Leão XIV apelou ao fim da repressão contra os "irmãos e irmãs"
Foto: Alberto Pizzoli / AFP
O Papa Leão XIV alertou esta quinta-feira que o Mundo "não se salva afiando espadas", mas sim pelo perdão, pela compreensão e pelo "acolhimento de todos", durante a primeira missa do ano, que coincide com o Dia Mundial da Paz.
O Pontífice norte-americano, um frade agostiniano, fez alusão a Santo Agostinho para afirmar que uma das "características fundamentais" de Deus é "a total gratuidade do seu amor", já que se apresenta na forma de uma criança recém-nascida, nua e indefesa no berço.
"Isto ensina-nos que o Mundo não se salva afiando espadas, julgando, oprimindo ou eliminando os nossos irmãos e irmãs, mas sim no esforço incansavel para compreender, perdoar, libertar e acolher todos, sem cálculos e sem medo", avisou na sua homilia.
Este é o seu primeiro Ano Novo como Papa, tendo sido eleito em maio passado, e hoje celebrou a tradicional Missa da Solenidade de Maria, Mãe de Deus, na Basílica de São Pedro, no Vaticano.
O início de 2026, enfatizou, é uma oportunidade para cada pessoa ter "uma nova vida" marcada pela capacidade de perdoar. "É belo pensar no ano que começa assim: como um caminho aberto, a ser descoberto, no qual nos aventuramos, pela graça, livres e portadores da liberdade, perdoados e dispensadores do perdão", disse, diante de cerca de cinco mil fiéis reunidos na Basílica vaticana.
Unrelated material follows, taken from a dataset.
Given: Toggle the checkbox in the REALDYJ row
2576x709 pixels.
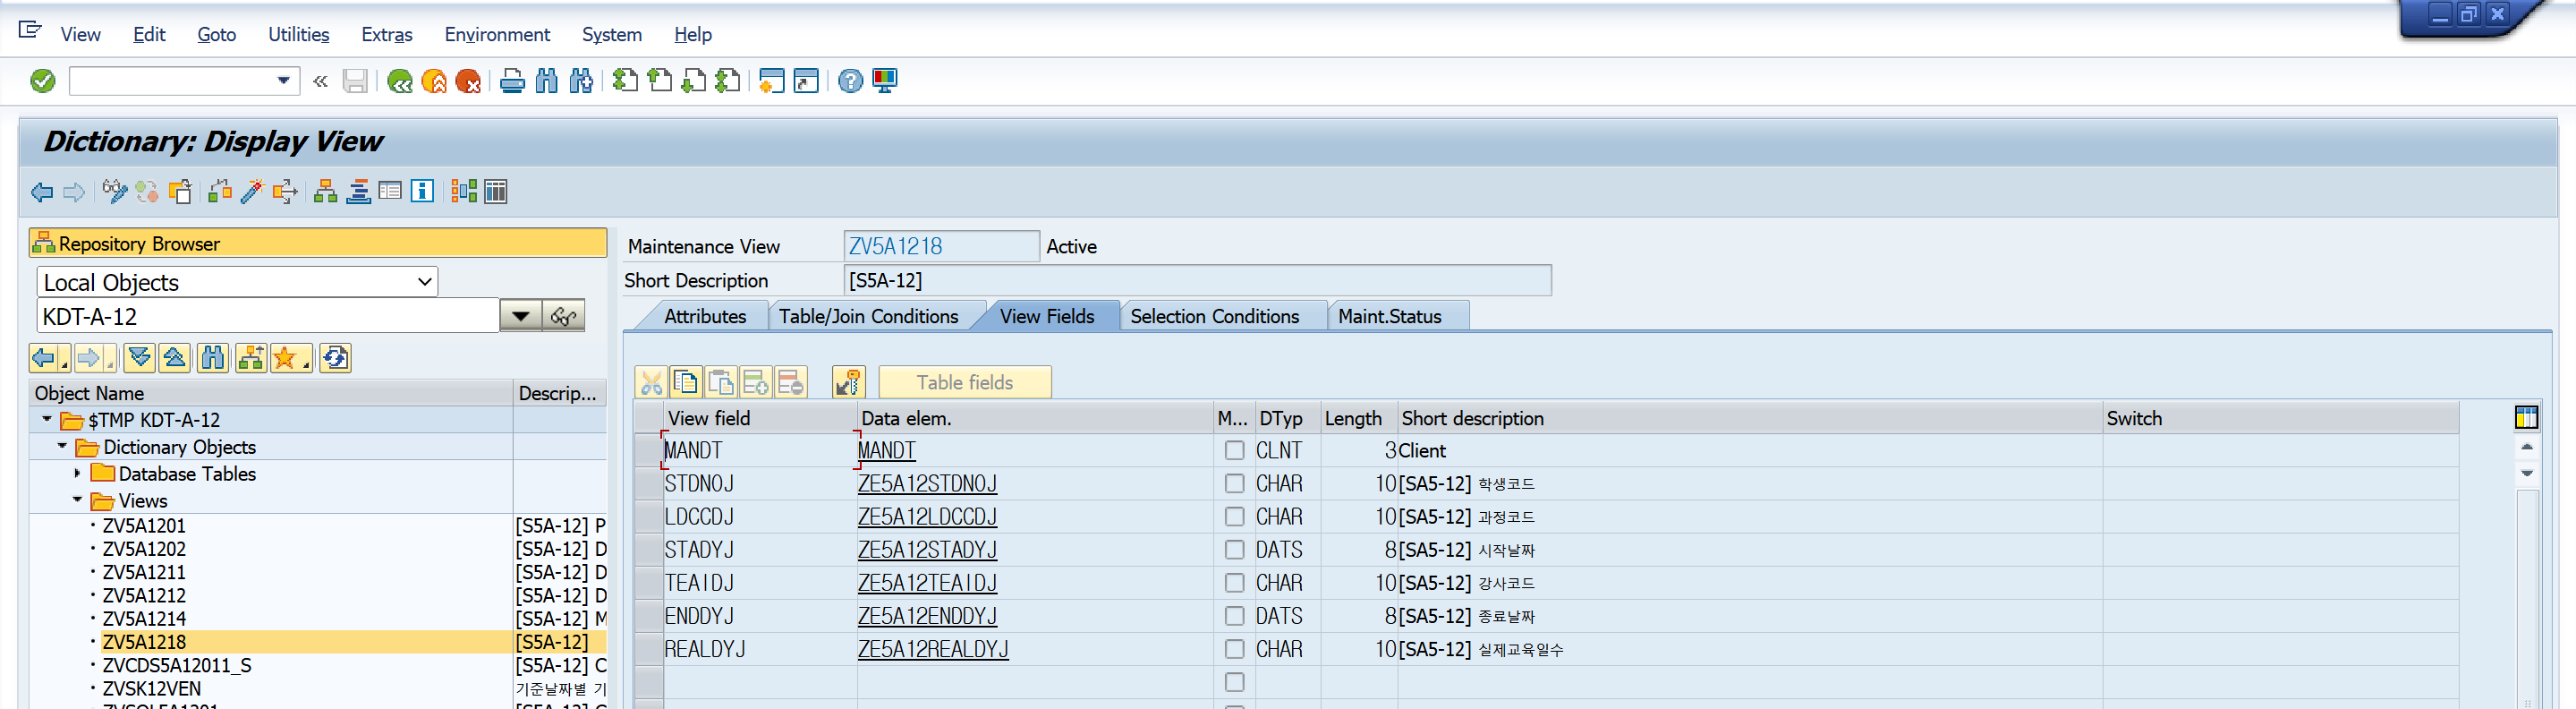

Por isso, recomendou que neste ano, enquanto o Jubileu inaugurado por Francisco se encerra em 6 de janeiro, todos se aproximem da fé para abraçar um conceito de paz "desarmado e desarmante", especialmente em benefício dos mais vulneráveis. "Que este seja o nosso compromisso, o nosso propósito para os próximos meses e para toda a nossa vida cristã", exortou.
O Ano Novo coincide também com o Dia Mundial da Paz, que está na sua 59ª edição.